Things to see and do in Northern Territory
Northern Territory Tourist Commission in the USAAddress: Suite 300, 1334 Parkview, Manhattan Beach, California,
Telephone: (310) 545 3402.
Northern Territory Tourist Commission in the UKAddress: Australia House, Melbourne Place, Strand, London,
Telephone: (020) 7438 4641/2.
Attractions in Northern Territory
Experience desert life in Alice Springs
There's nowhere quite like Alice Springs, largely because of its back-of-beyond desert location. More than 25,000 people call it home, however, and it retains a cultural appeal thanks to some first-class attractions. Top picks include the School of the Air and the wildlife-packed Alice Springs Desert Park.
Feel small at Uluru
Little can prepare you for the scale of Uluru, the world's largest monolith and a hugely important part of Aboriginal spirituality. Note that climbing ‘the Rock’ – while still possible – is considered a gross sacrilege by many. As of 26 October 2019 climbing Ayers Rock will be prohibited. The walk around its base is a fine alternative, and gives good insight into its multiple faces.
Get multicultural in Darwin
Take in the tropical, multicultural charms of Darwin, the territorial capital. The city has benefited from recent investment and has some impressive modern developments – including a swimming lagoon and war museum – to offset its bar-heavy, small-town feel. Don't miss the twice-weekly Mindil Beach Night Market.
Get wet in Litchfield
Swim in one of the territory's many waterholes and waterfalls: recommended are those at Litchfield National Park, which sits a short drive south of Darwin. Crocs can be an issue at certain times of year, but alerts will be in place if this is the case. Otherwise, dive in and enjoy.
Have a cold one at Daly Waters
Have an ice-cold beer at the quirky Daly Waters Hotel, a historical pub and one of the oldest buildings in the Northern Territory, built in 1893 in a remote spot along the Stuart Highway. The bar is decorated in underwear left by past clientele, and there's often live entertainment in the courtyard.

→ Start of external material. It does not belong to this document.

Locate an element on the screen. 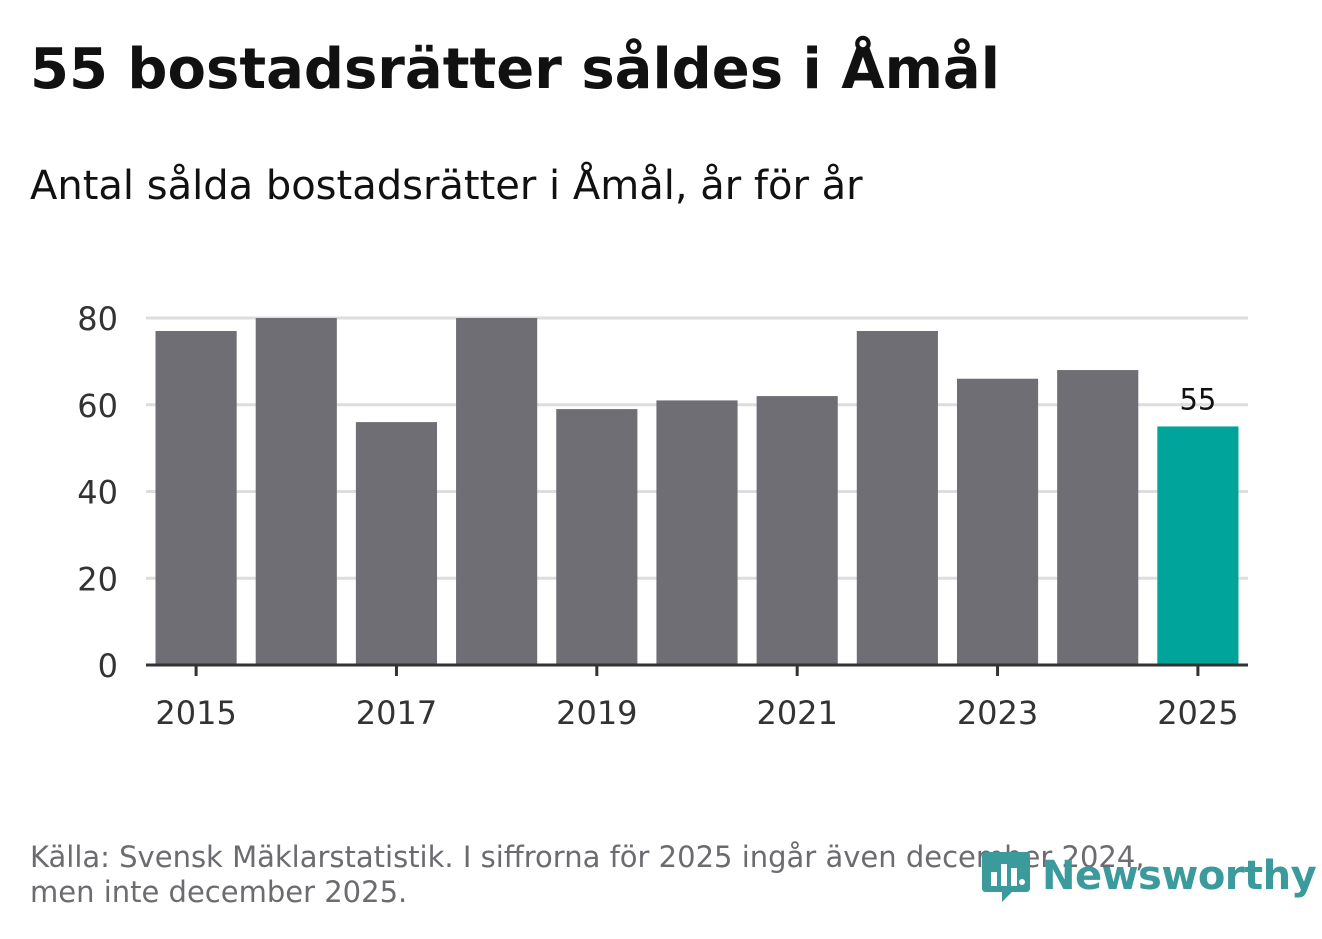 This screenshot has width=1322, height=939. bar-2022 is located at coordinates (897, 498).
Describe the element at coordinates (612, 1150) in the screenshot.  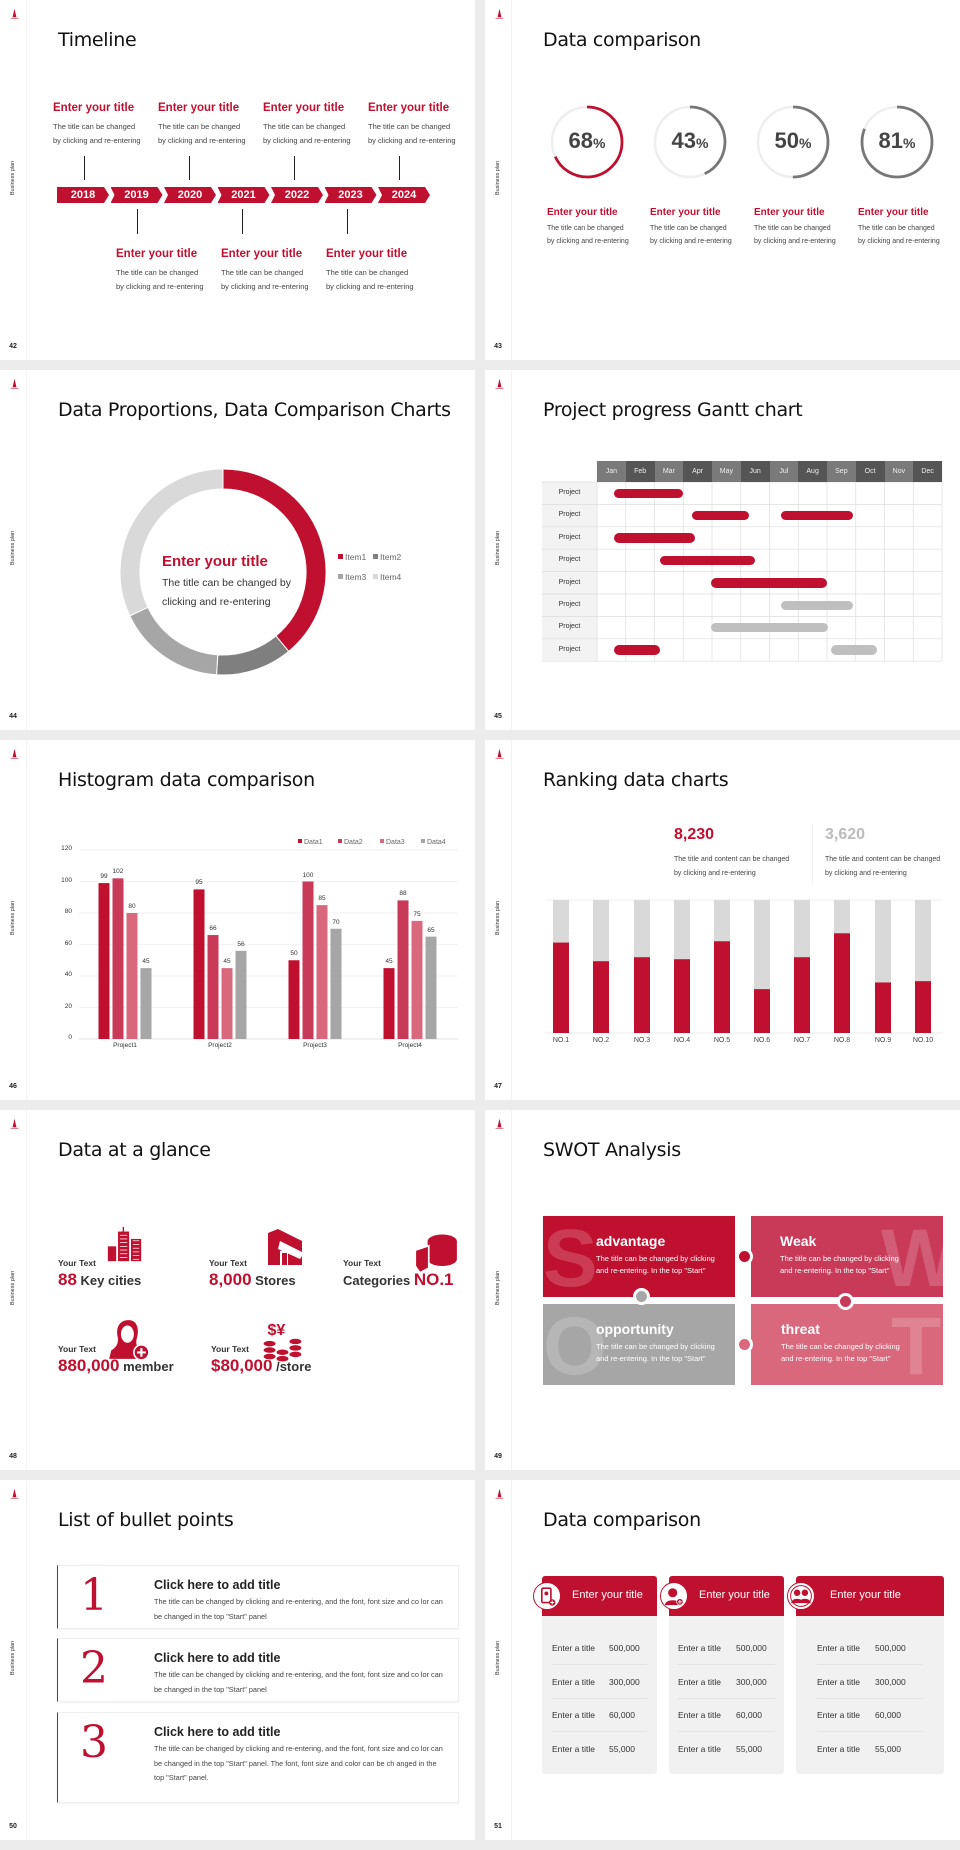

Head into the MacDonnell Ranges
Spreading east and west of Alice Springs are the rugged MacDonnell Ranges – split, in colloquial terms, into the East Macs and West Macs. Both hold plenty of reward, but it's the West Macs, with remarkable stand-out features such as Ormiston Gorge, that warrant the most time.
Kakadu National Park
Tumbling waterfalls cascade into crystal-clear rock pools in Kakadu National Park, Australia's largest national park. It's been listed by UNESCO for both its natural and cultural value, which neatly sums up the park's sweeping magic. At Ubirr (Obiri Rock) and Nourlangie Rock there are galleries of Aboriginal rock paintings, many dating back over 20,000 years.

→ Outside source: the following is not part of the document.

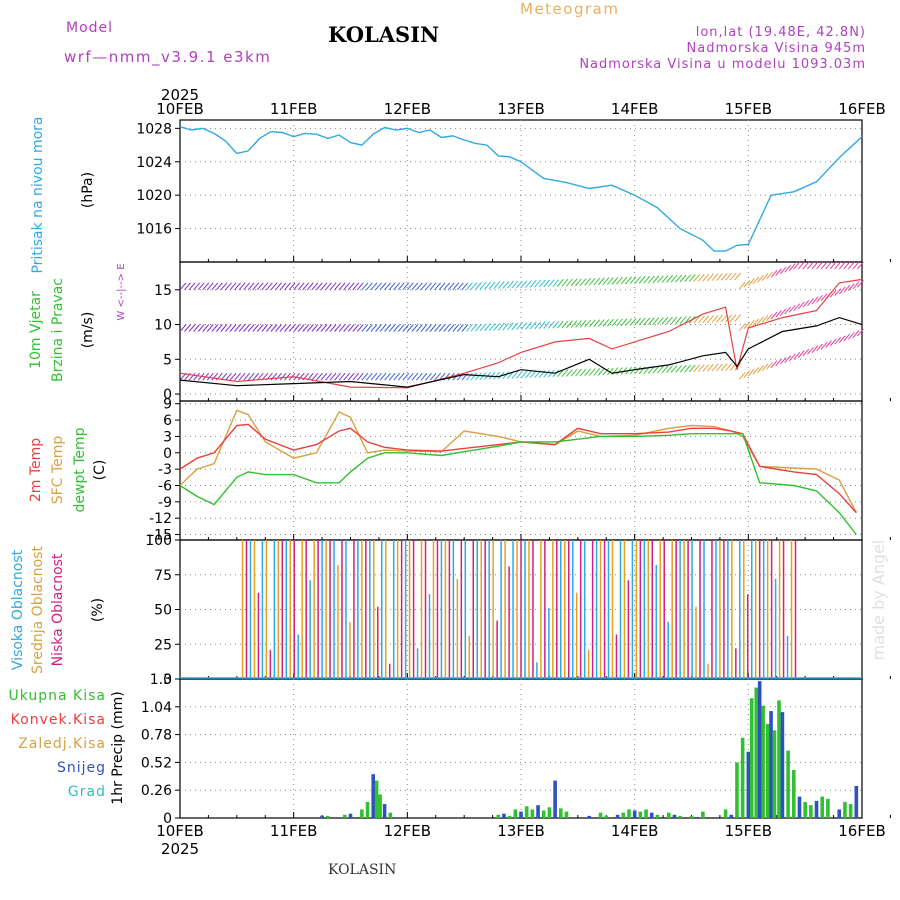  Describe the element at coordinates (90, 28) in the screenshot. I see `model-label: Model` at that location.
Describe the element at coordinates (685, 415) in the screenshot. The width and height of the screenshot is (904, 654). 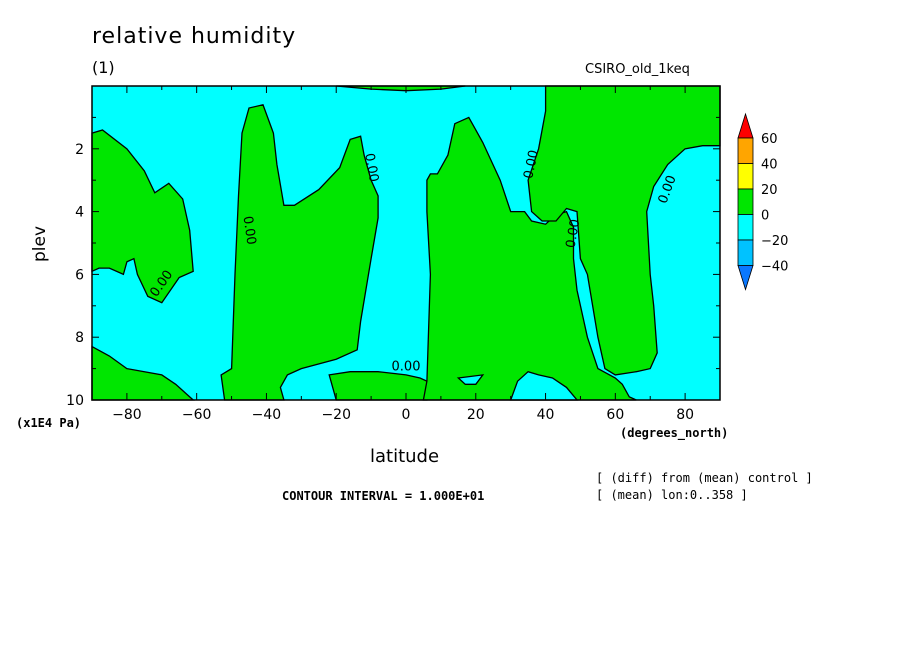
I see `x-tick-label: 80` at that location.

Sail out to the Tiwi Islands
By visiting the Tiwi Islands – a small offshore archipelago comprising of Bathurst Island and Melville Island, reachable by ferry – you'll be experiencing Aboriginal islands with a unique culture largely sheltered from the mainland (although that said, the locals are huge Aussie rules fans – try to time your visit with a match).
Soak in natural hot springs
Few things are more appealing to a highway-fatigued road tripper than the prospect of a soak in natural hot springs, making the thermal 'bathtubs' at Mataranka deeply appealing. The clear waters, with a constant heat at body temperature, surrounded by palm forest, are a recipe for refreshment.
Spot crocs in the Top End
Go on a boat cruise and explore the waterways along Kakadu's South Alligator River or scenic Yellow Water Billabong, spotting crocodiles as you go. A fully grown 'saltie', seen close at hand in the wild, is an unforgettable sight. You may also catch a glimpse of the graceful jabiru (Australia's only stork) wading among the water lilies.

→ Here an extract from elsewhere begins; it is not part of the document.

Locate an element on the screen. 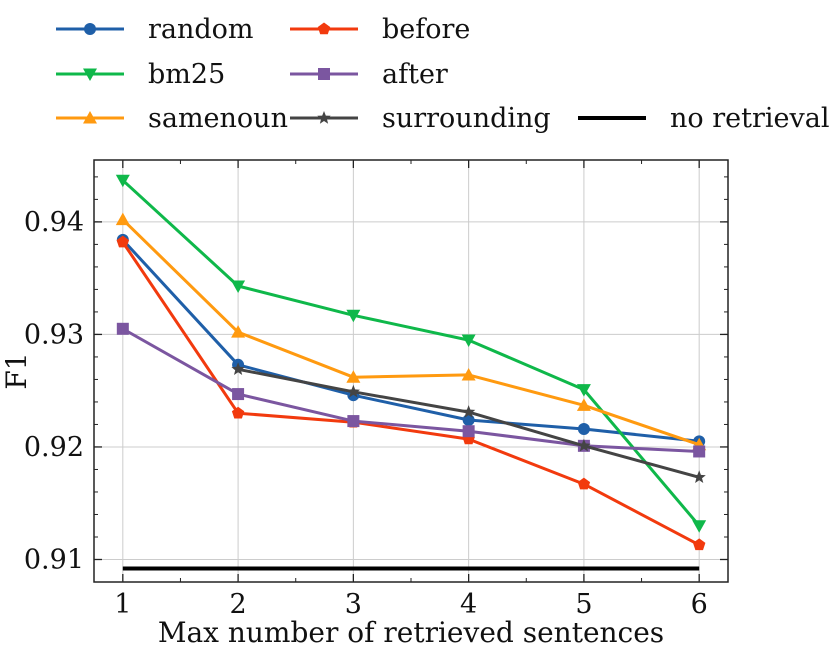 The image size is (831, 653). y-axis-title: F1 is located at coordinates (16, 370).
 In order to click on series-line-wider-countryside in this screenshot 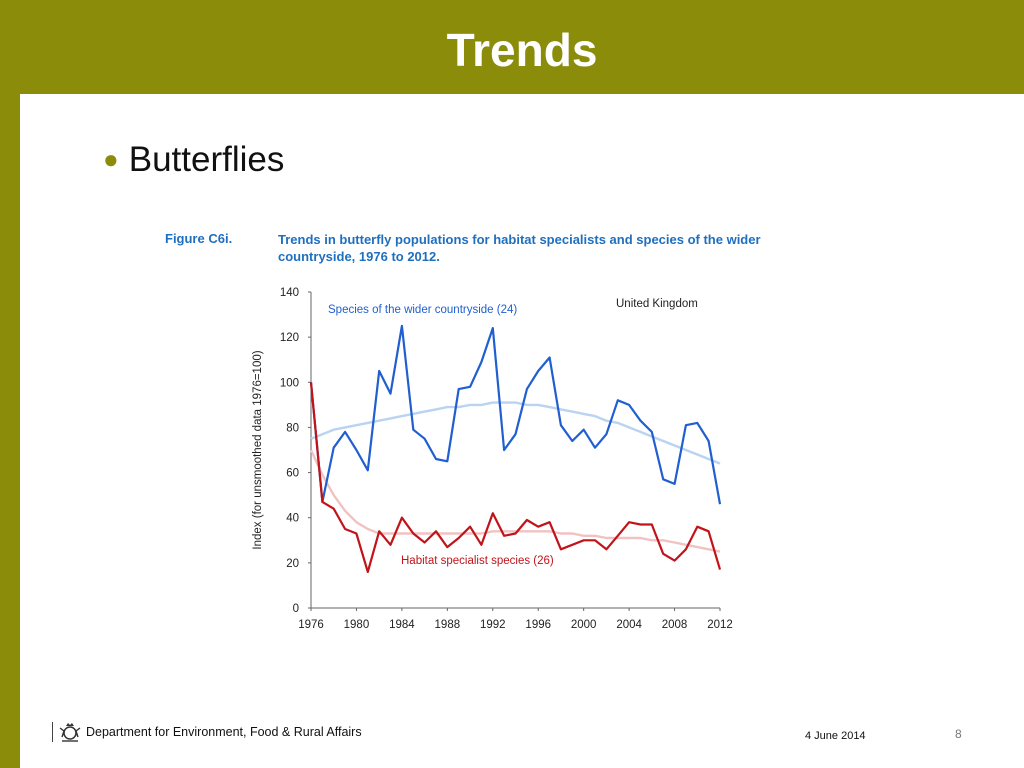, I will do `click(516, 414)`.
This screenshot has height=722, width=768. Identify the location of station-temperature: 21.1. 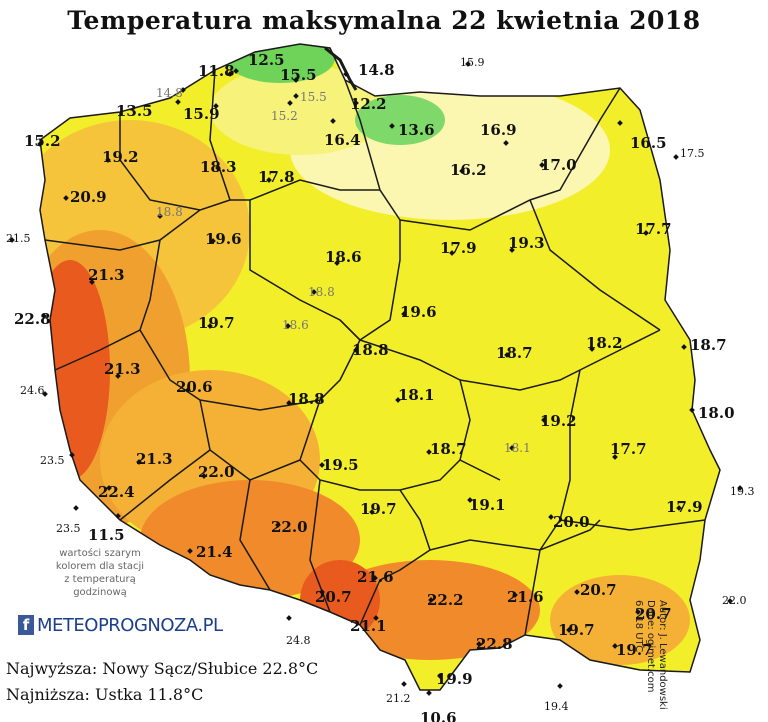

Stop off at The Devils Marbles
The long drive down the Stuart Highway holds a number of worthwhile detours, including the so-called Devils Marbles, impressively vast boulders strewn across a barren landscape north of Alice. They're close enough to the road to form an easy stop-off. Aboriginal belief holds that they were once serpents' eggs.
Take a helicopter ride
Take a scenic helicopter ride above Nitmiluk (Katherine) Gorge, one of Australia's great natural wonders. All 13 of the park's gorges – which follow on from each other in one connecting line – have their own colours and characteristics. Canoe hire and dinner cruises are also available.
Visit Arnhem Land
East of Kakadu – and utterly dwarfing it in size – lies the near-pristine expanse of Arnhem Land, a permit-only area that remains in Aboriginal hands. Various operators offer tours into the region, ranging from one-day excursions to multi-day fishing trips. It's a special and spectacular part of the country.
Walk the rim of Kings Canyon
Often overshadowed by Uluru to the south, Kings Canyon is another epic natural formation in Australia's outback heartland. Get up early to walk the rim of the canyon itself, which affords stunning views across the landscape. Take a rest at the 'Garden of Eden', a sheltered green waterhole.